As a third-generation entrepreneur, Suchita Jain is spinning profits for the billion-dollar Vardhman Group
When Suchita Oswal Jain, Vice Chairman and Joint Managing Director of the Vardhman Textiles Ltd, joined the family business at the age of 22, around 20 years ago, there weren’t many women at the helm of companies. But she says she never felt awkward as it “came from within”.
“There is just one key to success in any field, and that is passion. You must have junoon for whatever you do,” she says.
It is this junoon that has seen Suchita through as she set up the woven fabric division for the group, a unit that is spinning profits.
Weaving a passion
Born in Ludhiana, Punjab, she completed her master’s in commerce from Panjab University. She also completed the Accelerated Development Programme from London School of Business, and the Special Programme on Project Management from IIM-Ahmedabad. Suchita knew there were enough opportunities within the Vardhman Group where she could contribute.
However, it still was not a given that Suchita would join the family business. She remembers visiting the factories as a teenager and in course of time, Suchita felt naturally inclined to the business of weaving and fabrics that she says, “requires a lot of attention to detail and a good sense and appreciation for colours, patterns, and fashion trends. I was able to identify a lot of areas where I could contribute significantly in bringing economies and efficiencies”.
“I could have joined any other company or started something of my own. However, when I was growing up, I realised there were opportunities in the group itself where I could contribute in bringing efficiencies, taking the company to new geographies and to new heights.
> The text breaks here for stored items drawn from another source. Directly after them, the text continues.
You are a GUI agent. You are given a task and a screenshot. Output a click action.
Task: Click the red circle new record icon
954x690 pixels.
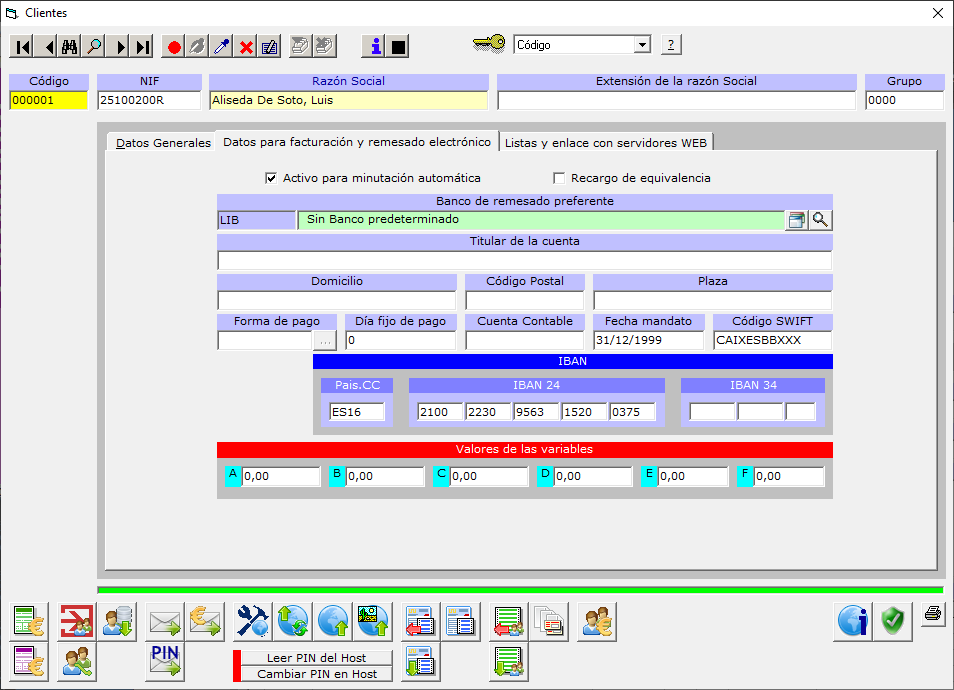[174, 46]
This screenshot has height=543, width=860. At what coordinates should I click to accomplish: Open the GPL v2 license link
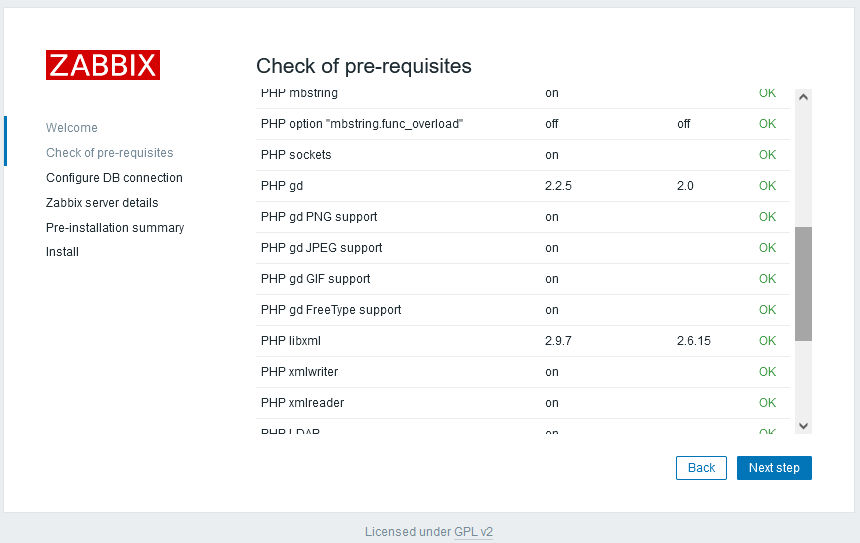click(x=473, y=532)
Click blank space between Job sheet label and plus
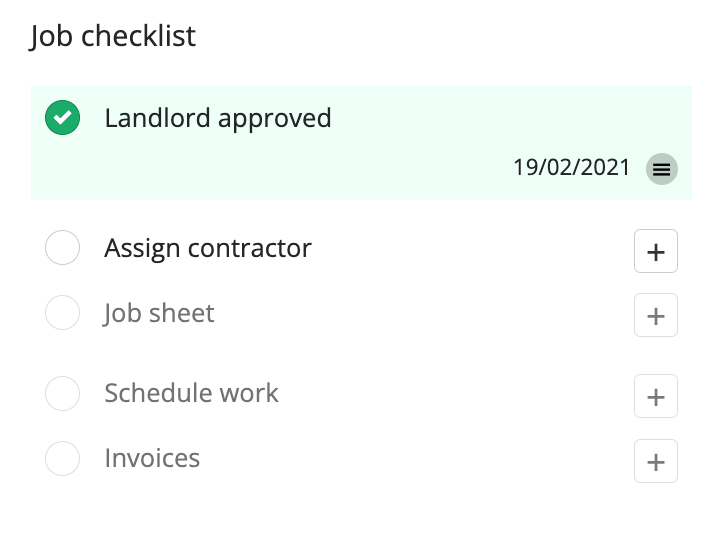 [424, 314]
Thus, there was natural synergy between my attitude, skill set, and the opportunities.”
Suchita set up the Woven Fabric Division of the group that has a capacity of more than 180 million metres per annum. The company exports yarn to around 40 countries, and the production is spread out in Punjab, Himachal Pradesh, and Madhya Pradesh, and employs more than 28,000 people. She has woven connections between Vardhman and global brands such as GAP, Benetton, and Esprit.
She also actively participates across different functions and departments, and engages herself in various CSR initiatives. Suchita has been instrumental in the group adopting a number of environment-friendly practices in manufacturing as well.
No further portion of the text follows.